The Democratic candidate in New York’s 60th State Senate District is calling on her opponent and his fellow Republican legislators to pass a bill codifying the protections regarding women’s rights to abortion in Roe v. Wade.
The Reproductive Health Act remained in the Senate Health Committee when session came to a close in June. However, Governor Cuomo directed the Department of Financial Services on Thursday to require health insurers to cover emergency contraception, over-the-counter and 12-month contraception at non-cost to the recipient.
At the same time, he called on the Senate to reconvene and pass the legislation, of which the Assembly has passed in various forms each of the last six years. Candidate Carima El-Behairy called out her opponent Chris Jacobs specifically because he is a member of the Health Committee.
“We must eliminate restrictions that would criminalize women who suffer a miscarriage at home, protect the rights of women to access safe and legal abortion, and protect the medical professionals providing access to women’s reproductive care,” she said. “According to the New York Civil Liberties Union (NYCLU), seven out of ten New Yorkers across political and religious lines support the Reproductive Health Act, which respects women’s right to control their own bodies and make choices that are best for them and their families. And yet Chris Jacobs, the current District 60 Senator, voted with the Republican majority against releasing this bill from the Senate Health Committee to the floor for a vote.”

__WORK REQUEST 1__.
Answer these questions about the article on the 60th State Senate District race:
(a) In which committee did the Reproductive Health Act remain when session ended in June?
(b) For how many years running has the Assembly passed the legislation in various forms?
(c) According to the NYCLU, how many New Yorkers support the Reproductive Health Act?
__WORK REQUEST 2__.
Reproduce the article on the 60th State Senate District race word for word, from "The Reproductive Health Act remained" up to and including "to the recipient.".
__WORK REQUEST 3__.
Extend the article on the 60th State Senate District race with a few sentences that pick up after its final sentence.

__SOURCE INFORMATION__.
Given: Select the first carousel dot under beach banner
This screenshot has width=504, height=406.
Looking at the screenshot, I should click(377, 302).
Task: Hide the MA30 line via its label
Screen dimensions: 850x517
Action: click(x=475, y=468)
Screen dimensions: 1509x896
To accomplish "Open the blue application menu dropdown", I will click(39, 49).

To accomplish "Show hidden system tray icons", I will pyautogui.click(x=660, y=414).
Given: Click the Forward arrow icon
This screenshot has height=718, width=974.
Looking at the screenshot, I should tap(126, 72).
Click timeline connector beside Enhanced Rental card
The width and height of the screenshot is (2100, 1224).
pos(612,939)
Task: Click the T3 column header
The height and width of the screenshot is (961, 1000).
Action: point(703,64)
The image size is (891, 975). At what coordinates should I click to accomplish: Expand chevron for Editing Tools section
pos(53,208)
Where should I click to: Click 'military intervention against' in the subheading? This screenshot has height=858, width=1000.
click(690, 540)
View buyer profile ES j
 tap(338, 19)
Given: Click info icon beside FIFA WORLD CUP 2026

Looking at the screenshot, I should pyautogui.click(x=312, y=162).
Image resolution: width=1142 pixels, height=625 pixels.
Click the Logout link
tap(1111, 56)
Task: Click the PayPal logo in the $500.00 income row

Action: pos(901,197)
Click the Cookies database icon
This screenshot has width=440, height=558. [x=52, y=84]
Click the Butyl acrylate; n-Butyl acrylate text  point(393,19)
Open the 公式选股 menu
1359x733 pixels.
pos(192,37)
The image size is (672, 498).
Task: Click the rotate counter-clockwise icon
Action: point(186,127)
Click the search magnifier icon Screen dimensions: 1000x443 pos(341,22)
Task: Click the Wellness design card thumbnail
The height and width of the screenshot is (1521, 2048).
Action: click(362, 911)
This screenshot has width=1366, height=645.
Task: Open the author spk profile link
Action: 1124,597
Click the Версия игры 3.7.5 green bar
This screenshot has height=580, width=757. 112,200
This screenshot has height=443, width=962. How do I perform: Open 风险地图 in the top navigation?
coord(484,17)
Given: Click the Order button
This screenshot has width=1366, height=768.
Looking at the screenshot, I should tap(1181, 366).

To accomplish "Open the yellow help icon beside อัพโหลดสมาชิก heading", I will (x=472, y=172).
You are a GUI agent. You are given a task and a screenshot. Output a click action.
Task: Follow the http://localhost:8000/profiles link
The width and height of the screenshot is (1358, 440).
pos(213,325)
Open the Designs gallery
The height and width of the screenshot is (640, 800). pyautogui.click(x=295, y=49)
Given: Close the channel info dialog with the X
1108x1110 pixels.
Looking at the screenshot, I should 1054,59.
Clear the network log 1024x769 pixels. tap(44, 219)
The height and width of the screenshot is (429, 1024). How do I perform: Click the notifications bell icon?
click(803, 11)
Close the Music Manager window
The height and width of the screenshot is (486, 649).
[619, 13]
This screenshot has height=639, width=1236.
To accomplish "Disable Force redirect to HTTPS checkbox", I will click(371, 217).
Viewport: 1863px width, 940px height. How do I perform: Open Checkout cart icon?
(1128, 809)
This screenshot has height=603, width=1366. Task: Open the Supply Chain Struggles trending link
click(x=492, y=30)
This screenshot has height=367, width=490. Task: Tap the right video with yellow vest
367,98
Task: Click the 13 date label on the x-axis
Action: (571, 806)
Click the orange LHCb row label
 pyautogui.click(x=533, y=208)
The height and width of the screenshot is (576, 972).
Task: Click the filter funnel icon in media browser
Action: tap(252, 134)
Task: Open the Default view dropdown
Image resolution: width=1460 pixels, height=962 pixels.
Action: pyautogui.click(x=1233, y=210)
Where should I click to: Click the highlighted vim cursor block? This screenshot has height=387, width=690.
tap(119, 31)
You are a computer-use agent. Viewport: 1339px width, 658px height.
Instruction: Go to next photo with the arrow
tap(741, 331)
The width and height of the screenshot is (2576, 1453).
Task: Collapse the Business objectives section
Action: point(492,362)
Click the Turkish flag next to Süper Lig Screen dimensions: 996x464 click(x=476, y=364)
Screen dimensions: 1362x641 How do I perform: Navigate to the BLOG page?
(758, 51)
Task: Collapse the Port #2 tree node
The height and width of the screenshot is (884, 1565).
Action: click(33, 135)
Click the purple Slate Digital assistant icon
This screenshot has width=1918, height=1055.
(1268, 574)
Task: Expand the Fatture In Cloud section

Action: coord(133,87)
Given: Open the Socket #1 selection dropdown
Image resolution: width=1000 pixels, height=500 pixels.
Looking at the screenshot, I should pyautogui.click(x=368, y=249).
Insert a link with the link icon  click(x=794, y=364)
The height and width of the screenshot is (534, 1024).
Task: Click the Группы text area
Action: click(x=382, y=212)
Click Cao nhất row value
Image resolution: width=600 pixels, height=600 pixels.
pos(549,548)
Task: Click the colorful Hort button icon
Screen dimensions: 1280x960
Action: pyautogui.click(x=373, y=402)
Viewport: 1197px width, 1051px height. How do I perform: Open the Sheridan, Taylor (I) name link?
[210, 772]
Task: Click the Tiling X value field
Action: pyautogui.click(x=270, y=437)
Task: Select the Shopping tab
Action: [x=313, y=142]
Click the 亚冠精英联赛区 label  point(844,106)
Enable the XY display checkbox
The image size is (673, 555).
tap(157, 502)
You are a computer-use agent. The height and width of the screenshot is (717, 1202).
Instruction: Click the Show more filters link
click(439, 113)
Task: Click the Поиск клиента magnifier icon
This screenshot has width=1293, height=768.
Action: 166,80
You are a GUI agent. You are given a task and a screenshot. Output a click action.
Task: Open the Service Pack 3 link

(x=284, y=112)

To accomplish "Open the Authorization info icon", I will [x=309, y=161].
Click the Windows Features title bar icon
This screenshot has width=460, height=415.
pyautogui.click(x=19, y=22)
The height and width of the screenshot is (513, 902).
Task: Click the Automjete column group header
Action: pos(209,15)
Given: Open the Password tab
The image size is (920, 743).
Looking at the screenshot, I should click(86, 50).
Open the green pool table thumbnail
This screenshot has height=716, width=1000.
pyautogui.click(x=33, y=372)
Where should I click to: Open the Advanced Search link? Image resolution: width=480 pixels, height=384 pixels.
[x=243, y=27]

__RESPONSE BOX 1__.
(a) The Senate Health Committee.
(b) Each of the last six years.
(c) Seven out of ten New Yorkers.

__RESPONSE BOX 2__.
The Reproductive Health Act remained in the Senate Health Committee when session came to a close in June. However, Governor Cuomo directed the Department of Financial Services on Thursday to require health insurers to cover emergency contraception, over-the-counter and 12-month contraception at non-cost to the recipient.

__RESPONSE BOX 3__.
Democrats are leading a concerted effort again in response to the nomination of conservative judge Brett Kavanaugh to fill the soon-to-be-vacant seat on the Supreme Court. They are concerned the court could move to overturn the 45 year old Roe V. Wade decision.
“New York State has the opportunity to protect a woman’s right to choose,” El-Behairy said. “In the event Roe is overturned, the passage of the Reproductive Health Act would ensure that a woman in New York is able to choose the best course of action regarding her personal healthcare decisions, including electing to have a child or to end a pregnancy.”
Jacobs did not immediately respond to our request for comment.